Thread: Maslow?
View Single Post
 
Old Jan 17, 2009, 01:05 AM
FJRPC's Avatar
FJRPC FJRPC is offline
Member
 
Member Since: Jan 2009
Location: So Cal
Posts: 49
I've not read much into his work, maybe I should, but the hierarchy of needs he speels out is pretty easy to understand; the idea being that you must achieve each level in your life before you can move "up" to the next.

Here they are, starting at the "bottom":

1. Physical needs - food, water, shelter, clothing
2. Security needs - societal/familial protection from hunger and violence
3. Love and Belonging needs - receipt and giving of love, appreciation, friendship
4. Esteem needs - to be a unique person with self respect and general esteem from others

5. Need of Purpose, knowing and fulfilling inner potential
6 is sometimes lumped in with 5 but is also sometimes separated as the need self actualization.

You see I have highlighted Need 3. This is where I feel like I'm hung up, and I continue to focus on my sex life as a problem here.
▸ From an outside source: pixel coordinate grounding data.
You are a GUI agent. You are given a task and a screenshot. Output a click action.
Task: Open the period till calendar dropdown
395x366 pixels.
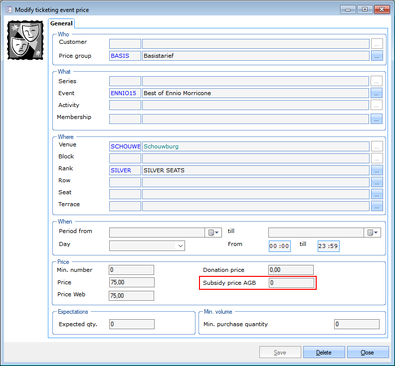[373, 233]

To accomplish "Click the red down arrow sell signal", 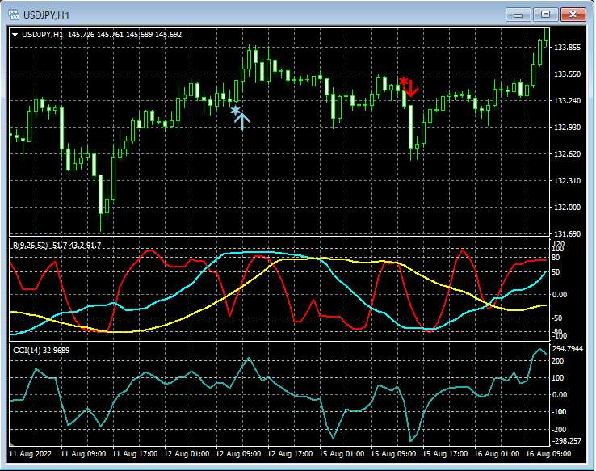I will point(412,88).
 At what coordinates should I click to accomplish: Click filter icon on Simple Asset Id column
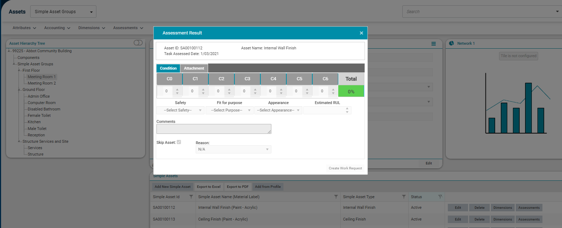click(x=191, y=197)
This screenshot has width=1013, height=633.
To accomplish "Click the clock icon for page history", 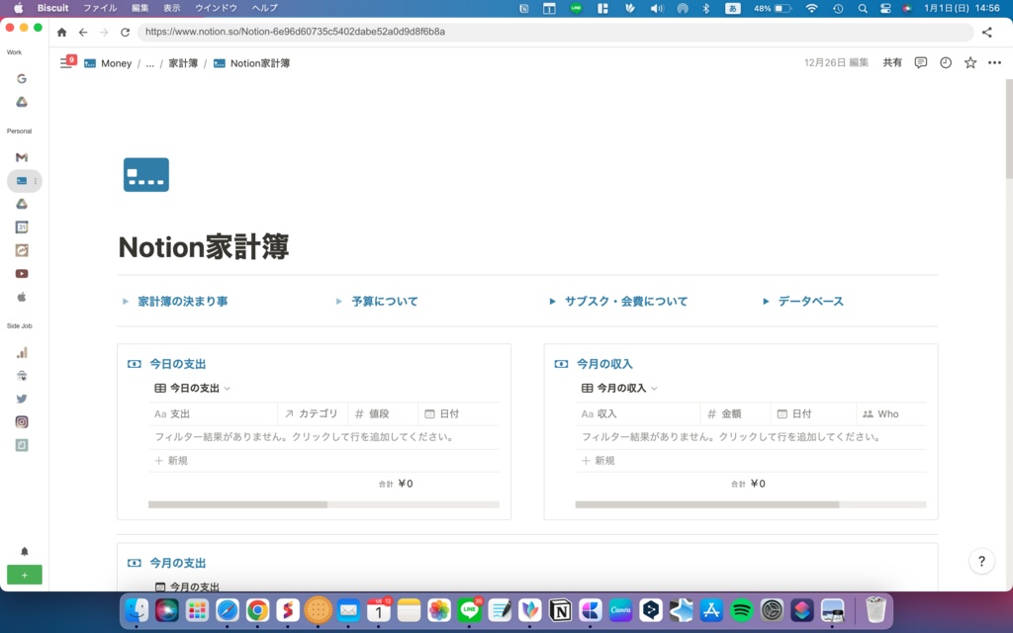I will 945,62.
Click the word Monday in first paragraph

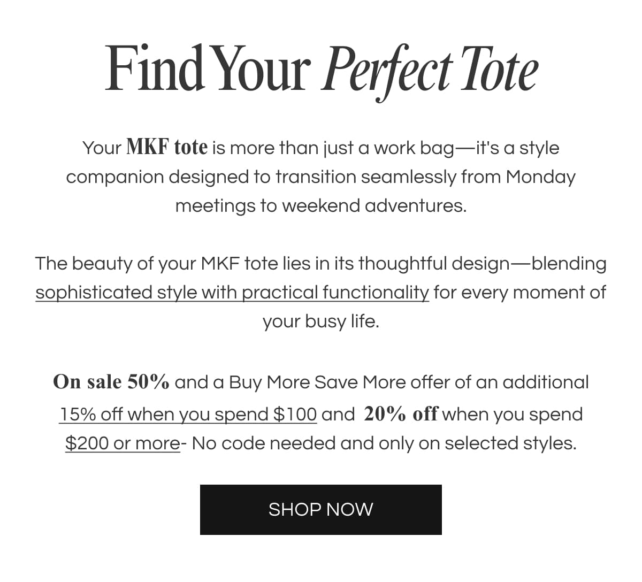click(540, 177)
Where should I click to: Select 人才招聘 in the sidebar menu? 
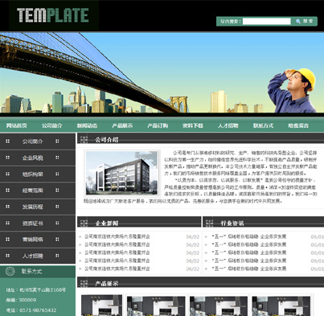click(x=33, y=256)
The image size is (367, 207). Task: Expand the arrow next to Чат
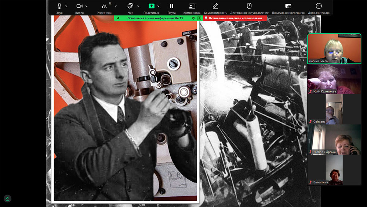(138, 6)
I'm not getting any, so I feel like I'm not appreciated. There are 1000s of conversations that can be had on this, but my general question:

Am I wrong for wanting sex to make me feel good? I can't seem to get beyond it, even though my relationship is stable and warm. She needs me, but she never seems to want me.

Is there any way to eliminate this need, or satisfy it some other way so I can get on with my life? I can see the other side of the fence, but my mind keeps me held back at the need for acceptance.

I just want to be able to evolve personally, and instead, I feel like I'm stumbling along while the rest of society races by. I feel like being held back by something so "petty" as sex and intimacy makes me a weak person.

I welcome your thoughts.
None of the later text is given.